El primer gobernante elegido democráticamente en República Dominicana tras la dictadura de Rafael Leónidas Trujillo (1930-1961), publicó sus primeros cuentos en diarios y revistas entre 1925 y 1929 y su primer libro de ese género literario en 1933.

En ese periodo la narrativa latinoamericana contaba ya con escritores de la talla de Horacio Quiroga, Rómulo Gallegos, Arturo Uslar Pietri y Jorge Amado, entre otros autores reconocidos.

El escritor, quien gobernó su país entre 1962 y 1963, es considerado como el más importante cuentista dominicano y en sus relatos expone la situación social del campesinado de la nación caribeña.

«La mayoría de la temática de sus cuentos responde a una conciencia social comprometida más con la vida política y el hombre de campo de su país que con el oficio de escritor de ficciones y la literatura pura del continente», explica Carvajal en el prólogo.

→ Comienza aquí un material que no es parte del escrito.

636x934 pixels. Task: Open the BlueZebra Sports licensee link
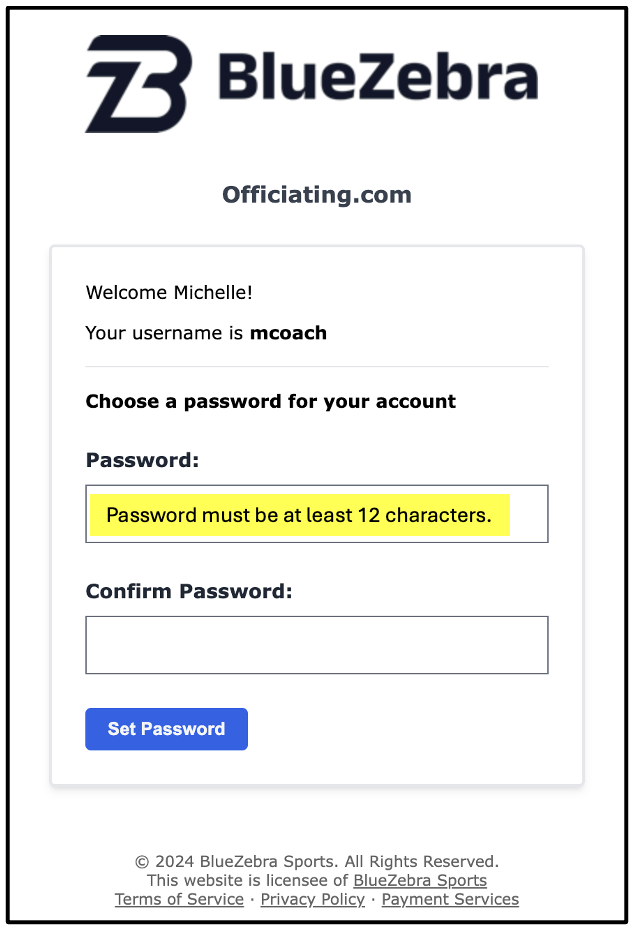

Bosch, de padre español y madre puertorriqueña, escribió otras obras como «Cuba, la isla fascinante», «Cuentos escritos en el exilio», «Trujillo, causas de una tiranía sin ejemplo» y «De Colón a Fidel Castro» y el ensayo sobre «Apuntes sobre el arte de escribir cuentos».

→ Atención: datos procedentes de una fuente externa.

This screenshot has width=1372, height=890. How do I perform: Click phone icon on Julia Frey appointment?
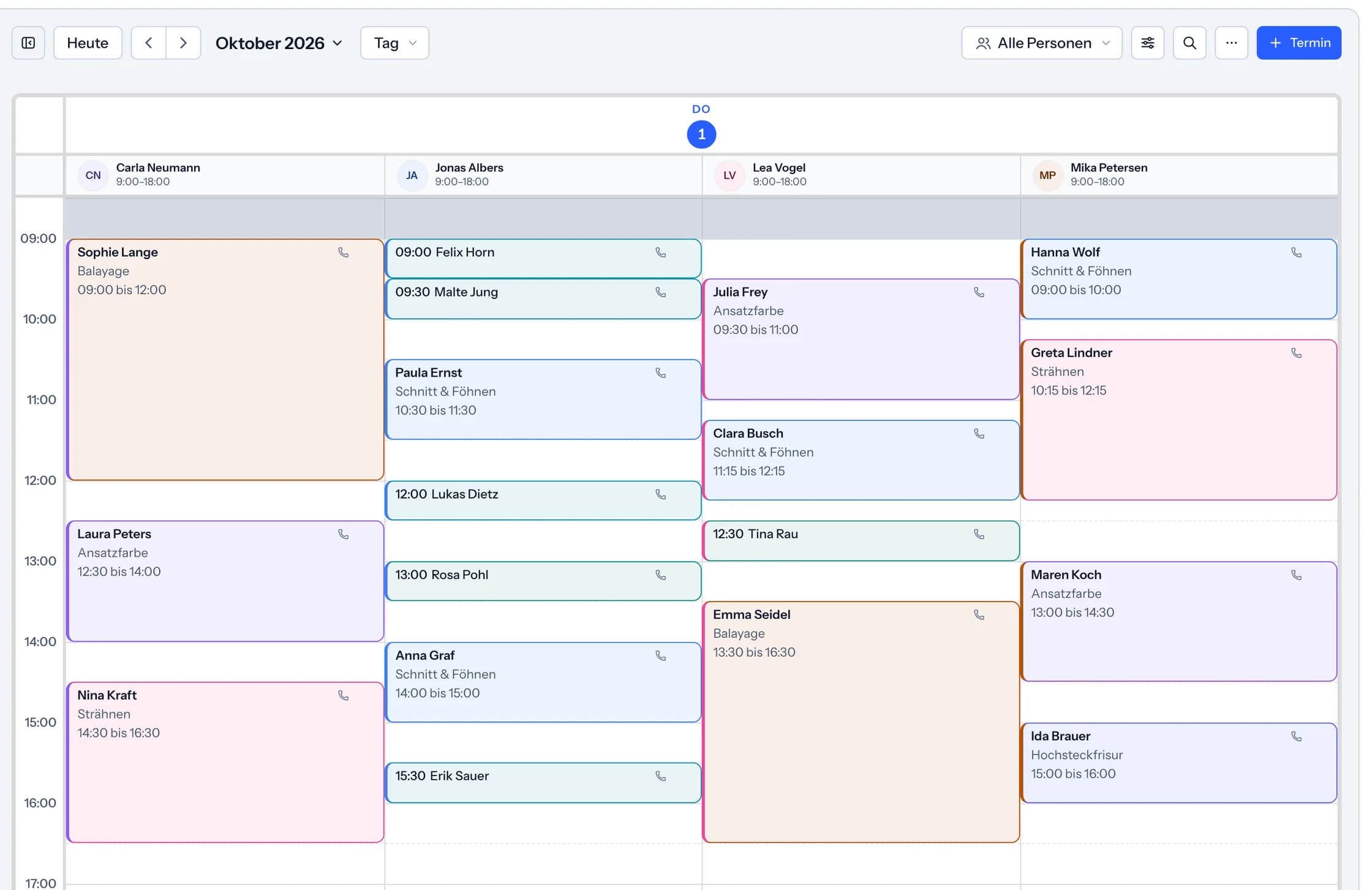[x=979, y=292]
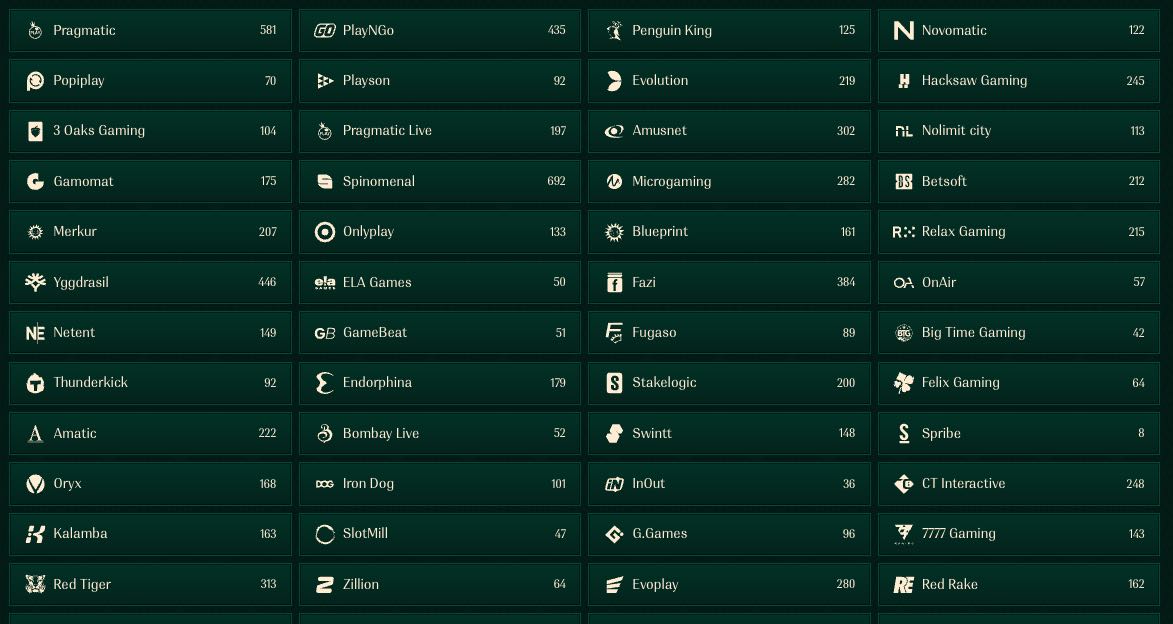Click the Onlyplay circle logo icon
This screenshot has height=624, width=1173.
[x=324, y=232]
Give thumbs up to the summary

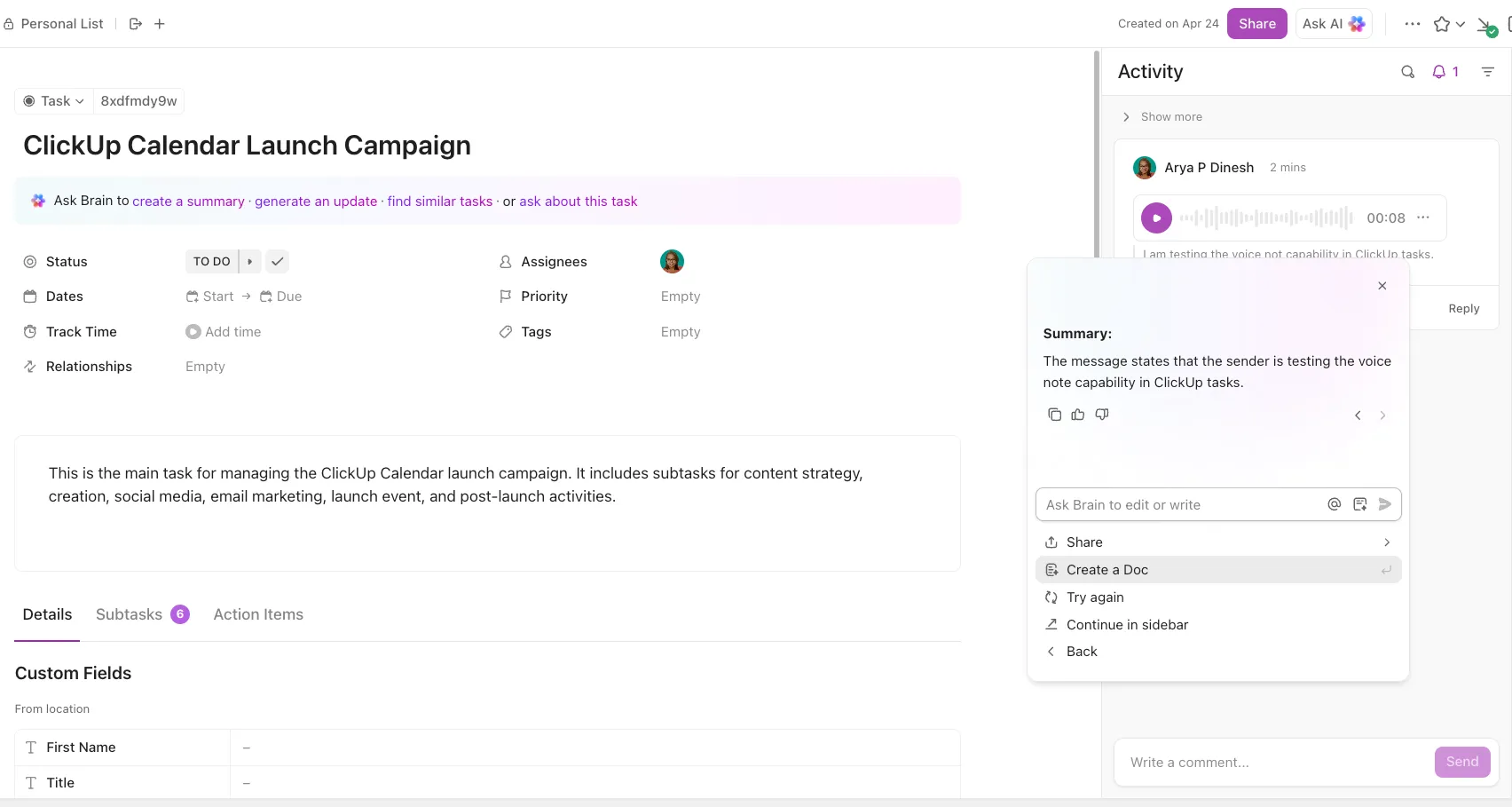1078,415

Logró consagrarse como un maestro de un género literario que casi no se lee en su país, según una encuesta sobre hábitos de lectura de la Fundación Global Democracia y Desarrollo citada por Carvajal, en la que la novela ocupó el primer lugar con un 33 por ciento de las preferencias de los lectores y el cuento sólo el uno por ciento.

La recopilación de Carvajal se presenta en momentos en que, según él, la narrativa breve dominicana padece de «mal de fondo», en contraste con la «buena salud que ha gozado desde hace muchos años, ese mismo género literario en América Latina».

Entre las posibles causas que han dejado a República Dominicana fuera de la geografía literaria latinoamericana, mencionó el hecho de que por ser una isla está lejos de la tierra firme de esa parte de América Latina donde existe una industria cultural que se cuela por las fronteras.

«Otra observación podría ser un conjunto de aspectos que irían desde la falta del ejercicio de la escritura como oficio hasta la ausencia de una industria editorial verdaderamente profesional que inspire confianza en los escritores y todo lo que implica la valoración de una obra literaria y económicamente», concluyó.